Шева сидела у запотевшего окна троллейбуса. Ее мягкая теплая рука с продолговатыми пальцами лежала в его руке, и оба, как всегда, когда были вместе, чувствовали себя счастливыми, и не столько от того, что молоды, что жизнь для них только начинается, сколько от мысли, что уже не нужно ни от кого скрываться, как три месяца назад, когда еще были школьниками. Теперь можно встречаться когда хочется, где хочется. Почти не проходило вечера, чтобы они не были вместе. Все еще продолжая видеть себя школьниками, оба не собирались задумываться над тем, почему так томительно долго тянется день, когда не удается свидеться, и почему все на свете так празднично, когда они вместе. Ни Алик, ни Шева не задумывались пока над тем, почему они часто подолгу ходят и молчат, когда хочется так много рассказать друг другу.
Вот сидят они рядом в тускло освещенном троллейбусе, молчат, как промолчали почти весь вечер в ложе Большого театра. Только в антракте Алик вдруг сказал:
— Завтра я тебя познакомлю с моими.
Он это сказал так, что Шева в первую минуту не поняла, к кому Алик обращается, и только теперь, сидя в троллейбусе, тихо и смущенно ему отвечала:
— Не нужно… В другой раз… Только не завтра, только не завтра… А то я завтра совсем не приду…
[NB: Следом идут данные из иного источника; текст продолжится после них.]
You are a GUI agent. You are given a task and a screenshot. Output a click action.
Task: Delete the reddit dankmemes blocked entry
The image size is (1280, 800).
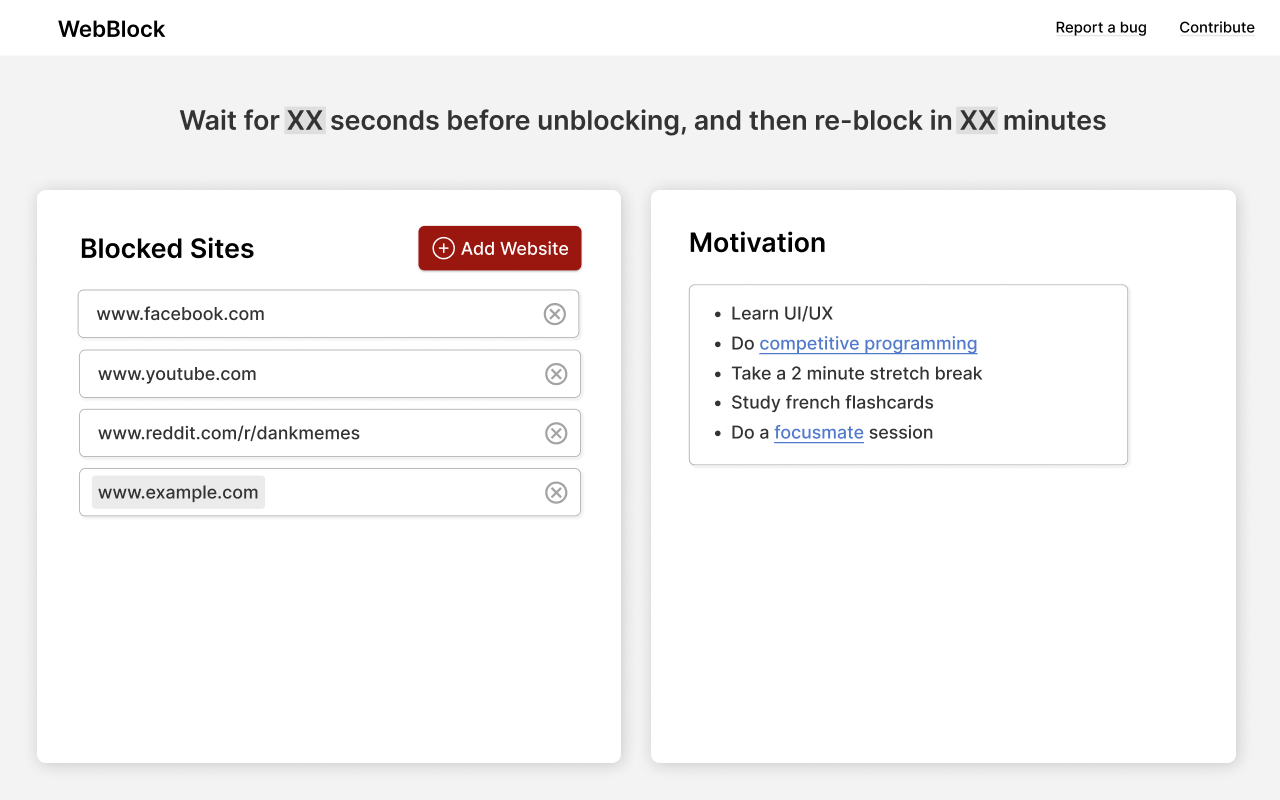coord(556,433)
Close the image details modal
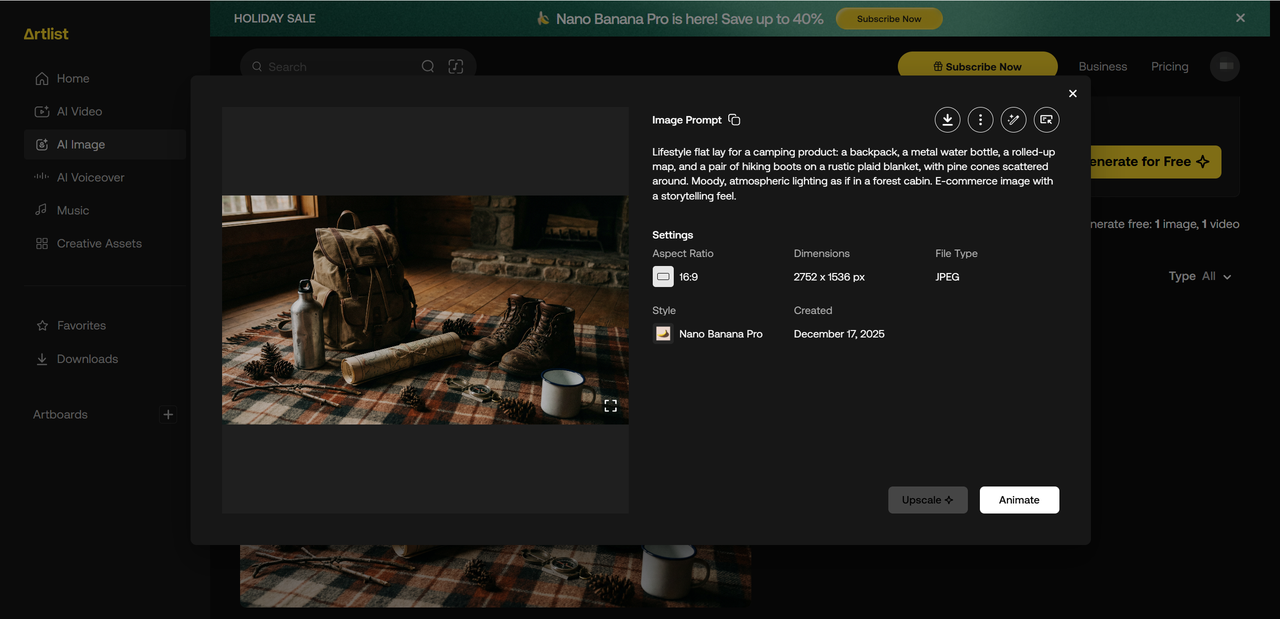 (x=1073, y=93)
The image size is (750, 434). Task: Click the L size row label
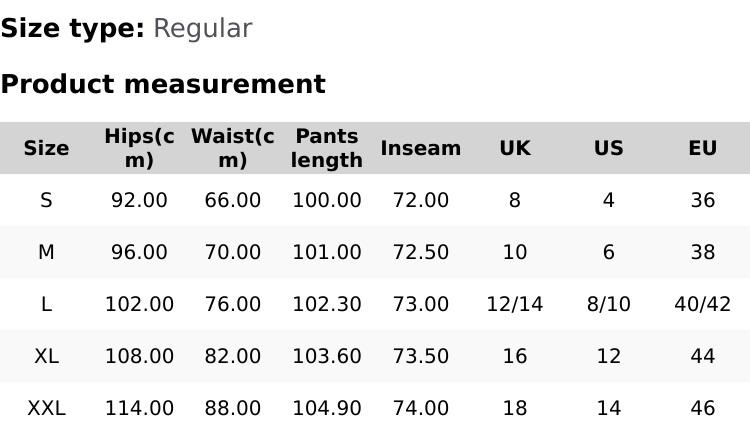point(46,304)
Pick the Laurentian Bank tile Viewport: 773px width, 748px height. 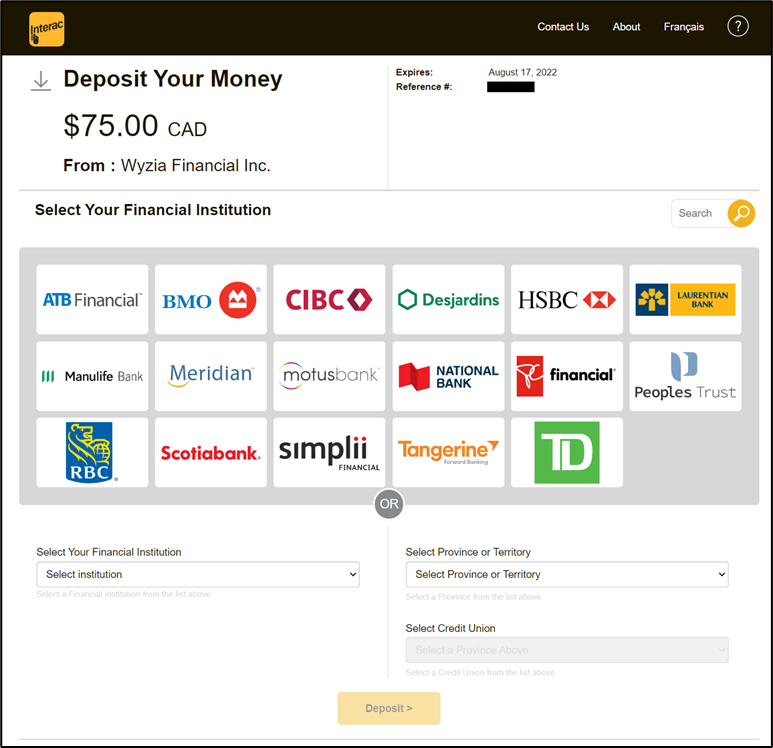click(x=686, y=299)
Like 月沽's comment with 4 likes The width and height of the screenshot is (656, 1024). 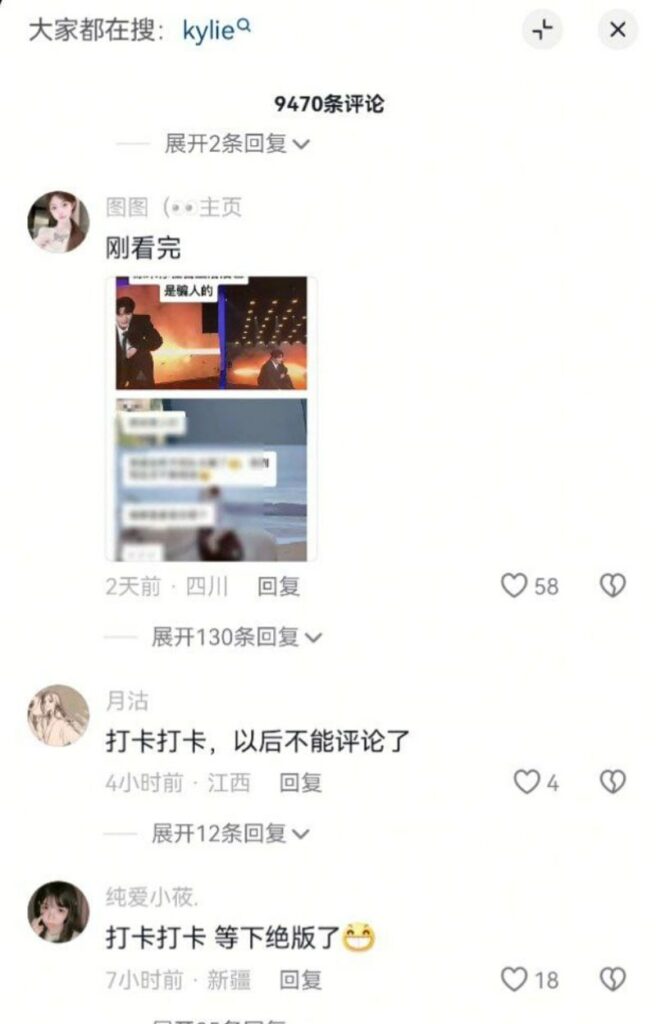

Легкая дрожь ее длинных пальцев в его руке, мечтательный взгляд темно-карих глаз под изогнутыми ресницами, тихий приглушенный голос, которым она это проговорила, выдавали, что завтрашний день пройдет у нее в подготовке к встрече с его родными, и как бы долго ни длился день, ей времени все равно не хватит. Думая теперь об этом, она повторила:
— Я завтра не приду. — И так как Алик не ответил, сказала еще тише: — Если хочешь, чтобы я пришла…
— Я должен сделать вид, что пригласил тебя как одноклассницу?.. Да? — и словно забыв, что они не одни, Алик опустил голову на ее плечо и пересохшими губами прикоснулся к чуть открытой шее Шевы.
Вдруг она выдернула руку, Алик, еще не успев расслышать, что Шева шепнула ему на ухо, увидел рослого парня в коротком клетчатом пальто и зеленой шляпе, стоявшего возле женщины средних лет. Женщина была так углублена в чтение книги, что не заметила, как этот элегантно одетый парень засунул руку в раскрытую сумочку, легко качавшуюся на ее руке. Алик отвернулся лицом к окну.
— Видел? — едва переведя дыхание, спрашивает Шева и чуть ли не до крови впивается острыми ногтями в его руку.
— Ш-ш-ш… Тише, — шепчет Алик почти сомкнутыми губами и ближе придвигается к ней.
— Ты видел? — громче повторяет Шева.
— Тише… Хочешь, чтобы…
— Пусти меня! — Шева стремительно срывается с места. Ее посиневшие губы напряжены, между ними узкой полоской сверкают белые зубы. Она отбрасывает от себя протянутую руку Алика и выкрикивает: — Пропусти меня!
— Ты никуда не пойдешь!
— Пропусти! Трус!
Стройная, гибкая, с поднятой головой, она уверенным шагом подходит к парню в клетчатом пальто. Глядя ему прямо в глаза и чеканя каждое слово, Шева произносит:
— Сию минуту, слышите, сию же минуту верните женщине все, что вы вынули из сумочки. Ясно?
В троллейбусе становится так тихо, что отчетливо слышно шуршание колес по асфальту.